═════ Listed records ═════

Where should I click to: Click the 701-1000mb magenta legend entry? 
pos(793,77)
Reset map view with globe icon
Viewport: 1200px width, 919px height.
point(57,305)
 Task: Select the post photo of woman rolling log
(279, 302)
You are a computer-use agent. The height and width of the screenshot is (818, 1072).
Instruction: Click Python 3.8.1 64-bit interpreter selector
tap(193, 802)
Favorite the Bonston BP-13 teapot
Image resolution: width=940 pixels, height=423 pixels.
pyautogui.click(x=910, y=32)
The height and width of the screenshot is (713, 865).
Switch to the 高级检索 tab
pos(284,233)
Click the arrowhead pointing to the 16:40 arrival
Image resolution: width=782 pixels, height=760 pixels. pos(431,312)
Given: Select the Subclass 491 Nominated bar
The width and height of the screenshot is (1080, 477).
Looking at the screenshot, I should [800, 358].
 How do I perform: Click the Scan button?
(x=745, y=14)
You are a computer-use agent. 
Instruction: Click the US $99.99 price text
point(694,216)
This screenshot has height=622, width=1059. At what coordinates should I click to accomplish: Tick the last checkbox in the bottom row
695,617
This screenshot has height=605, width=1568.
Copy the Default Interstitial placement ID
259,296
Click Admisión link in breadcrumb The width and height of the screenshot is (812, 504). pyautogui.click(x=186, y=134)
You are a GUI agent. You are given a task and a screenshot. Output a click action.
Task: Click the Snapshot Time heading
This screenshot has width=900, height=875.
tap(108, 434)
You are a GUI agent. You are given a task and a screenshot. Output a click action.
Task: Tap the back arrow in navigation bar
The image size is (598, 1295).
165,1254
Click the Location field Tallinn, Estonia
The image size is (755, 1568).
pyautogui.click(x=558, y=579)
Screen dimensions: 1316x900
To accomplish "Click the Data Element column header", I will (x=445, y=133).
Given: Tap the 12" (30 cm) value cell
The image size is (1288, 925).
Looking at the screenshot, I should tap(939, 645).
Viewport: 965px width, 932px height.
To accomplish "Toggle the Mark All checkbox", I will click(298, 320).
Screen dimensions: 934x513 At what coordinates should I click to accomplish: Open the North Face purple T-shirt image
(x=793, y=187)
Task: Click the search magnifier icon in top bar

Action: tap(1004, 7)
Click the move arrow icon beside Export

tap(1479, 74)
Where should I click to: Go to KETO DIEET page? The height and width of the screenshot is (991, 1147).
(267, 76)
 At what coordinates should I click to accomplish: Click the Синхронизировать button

═════

The required result is an exact repetition of the lines from the one containing "Given: Tap the" through the last line of the data.

Exercise solution:
Given: Tap the 12" (30 cm) value cell
The image size is (1288, 925).
Looking at the screenshot, I should tap(939, 645).
Viewport: 965px width, 932px height.
To accomplish "Toggle the Mark All checkbox", I will click(298, 320).
Screen dimensions: 934x513 At what coordinates should I click to accomplish: Open the North Face purple T-shirt image
(x=793, y=187)
Task: Click the search magnifier icon in top bar

Action: tap(1004, 7)
Click the move arrow icon beside Export

tap(1479, 74)
Where should I click to: Go to KETO DIEET page? The height and width of the screenshot is (991, 1147).
(267, 76)
 At what coordinates should I click to accomplish: Click the Синхронизировать button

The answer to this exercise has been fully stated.